William Ramage – The Diary of a 1950’s Male Model
|Last Update: 1/1/2009|
WILLIAM RAMAGE: THE DIARY OF A 1950s MALE MODEL
by John O’Dowd © 2009
Page 1 of 6
In the show business hierarchy, no one has struggled harder for professional validation than the male model. Impeccably groomed and suited, these finely-chiseled gentlemen have toiled anonymously in front of the cameras for years, often with little respect paid for their efforts. Beginning in the late 1950s, one of the busiest of this natty, if unsung, breed was William Ramage, a former Texan who had earlier parlayed his father’s association with billionaire Howard Hughes into a film contract with RKO Pictures.
The year was 1954 and the studio was in the throes of a mass upheaval and limping steadily toward extinction. As one of RKO’s last acquisitions, Bill Ramage was placed in background roles in two of the studio’s most infamously bad, latter-day projects, but soon afterward he found himself lost in the shuffle at a company in its final days of business. Immensely photogenic and blessed with a chameleon-like quality before the camera, Bill studied the situation at hand and quickly realigned his goals under the tutelage of RKO’s gifted still photographer Ernie Bachrach. Upon the studio’s demise in 1957, Bill took Bachrach’s advice and embarked on a career as a photographer’s model in both fashion and product illustration, where he eventually became, for a period of time, the highest paid male model in the country.
Born August 27, 1933 in Shreveport, Louisiana, Bill Ramage jokes, “I share a birthday with both Mother Teresa and Lyndon Johnson—wow, talk about three completely different people. If that trio doesn’t blow astrology right out of the water, I don’t know what does!” A supreme raconteur whose keen wit is matched by a brilliant acumen in business, Bill recently sat down with writer John O’Dowd to share the fascinating story of how a shy, young man from Louisiana’s Delta Plains traveled west and found steady work beneath the bright studio lights.

## Data segment
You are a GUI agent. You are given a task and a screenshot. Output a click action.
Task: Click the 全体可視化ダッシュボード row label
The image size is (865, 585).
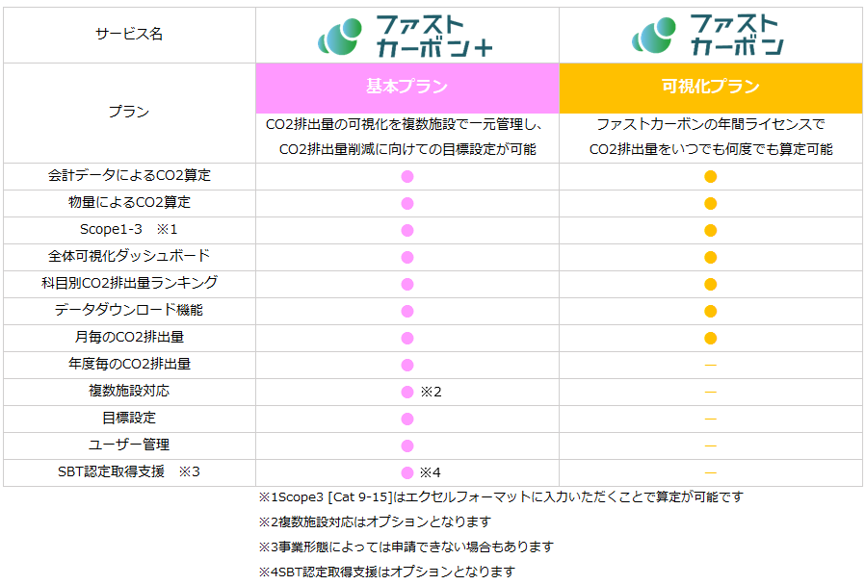pyautogui.click(x=129, y=256)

## To do
**a.** Echo everything in the William Ramage article above from "William Ramage –" down to "with RKO Pictures.".
**b.** Based on the William Ramage article above, answer yes or no for each statement and quote the words that decide it: (i) Ramage was born in Shreveport, Louisiana. (ii) RKO Pictures went out of business in 1954. (iii) Ernie Bachrach worked as a still photographer at RKO.

## Responses to the tasks
**a.**
William Ramage – The Diary of a 1950’s Male Model
|Last Update: 1/1/2009|
WILLIAM RAMAGE: THE DIARY OF A 1950s MALE MODEL
by John O’Dowd © 2009
Page 1 of 6
In the show business hierarchy, no one has struggled harder for professional validation than the male model. Impeccably groomed and suited, these finely-chiseled gentlemen have toiled anonymously in front of the cameras for years, often with little respect paid for their efforts. Beginning in the late 1950s, one of the busiest of this natty, if unsung, breed was William Ramage, a former Texan who had earlier parlayed his father’s association with billionaire Howard Hughes into a film contract with RKO Pictures.

**b.**
(i) Yes: "Born August 27, 1933 in Shreveport, Louisiana"
(ii) No: "Upon the studio’s demise in 1957"
(iii) Yes: "RKO’s gifted still photographer Ernie Bachrach"